TEXT SEGMENT:
Use the frame pointer to keep track of local variables in memory.
Some variables will need to be allocated in memory. You can allocate
such variables in the stack frame of the called function. The frame
pointer register (%rbp
) can help you easily access these variables.
A typical setup for a function which allocates variables in the stack
frame would be something like
myFunc:
pushq %rbp /* save previous frame pointer */
subq $N, %rsp /* reserve space for local variable(s) */
movq %rsp, %rbp /* set up frame pointer */
/*
* implementation of function: local variables can be accessed
* relative to %rbp, e.g. 0(%rbp), 8(%rbp), etc.
*/
addq $N, %rsp /* deallocate space for local variable(s) */
popq %rbp /* restore previous frame pointer */
ret
The code above allocates N bytes of memory in the stack frame for local variables. Note that N needs to be a multiple of 16 to ensure correct stack pointer alignment. (Think about it!)
Use leaq
to compute addresses of local variables. It is likely
that one or more of your functions takes a pointer to a variable as
a parameter. When calling such a function, the leaq
instruction
provides a very convenient way to compute the address of a variable.
For example, let’s say we want to pass the address of a local variable
8 bytes offset from the frame pointer (%rbp
) as the first argument to
a function. We could load the address of this variable into the %rdi
register (used for the first function argument) using the instruction
leaq 8(%rbp), %rdi
Use local labels starting with .L
for flow control. As you implement
flow control (such as loops and decisions) in your program, you will
need to define labels for branch targets. You should use names starting
with .L
(period followed by capital L) for these labels. This will
ensure that the assembler does not enter them into the symbol table as
function entry points, which will make debugging with gdb
difficult.
Here is an example assembly language function with local labels:
/*
* Find the first occurrence of a specified character value
* in a NUL-terminated character string.

THE EXERCISE: Render the sentence "Note that N needs to be a multiple of 16 to ensure correct stack pointer alignment." from the assembly programming notes above into French.

DATA SUPPLIED:
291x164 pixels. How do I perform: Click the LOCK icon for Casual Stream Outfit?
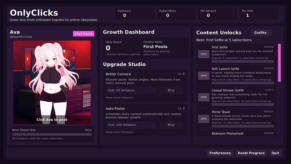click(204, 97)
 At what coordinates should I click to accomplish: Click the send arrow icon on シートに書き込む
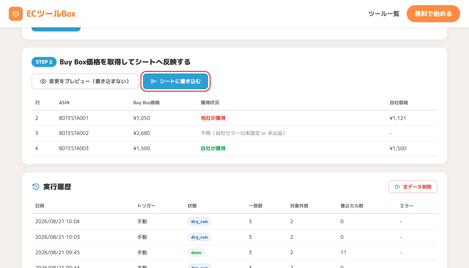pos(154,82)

==

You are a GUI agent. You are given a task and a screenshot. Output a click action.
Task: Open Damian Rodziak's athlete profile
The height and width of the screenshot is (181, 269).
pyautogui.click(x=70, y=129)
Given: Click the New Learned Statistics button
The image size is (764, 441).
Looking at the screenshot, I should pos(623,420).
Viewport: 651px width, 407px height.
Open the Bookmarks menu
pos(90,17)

ANSWER TO THE PROBLEM: Notez que N doit être un multiple de 16 afin de garantir un alignement correct du pointeur de pile.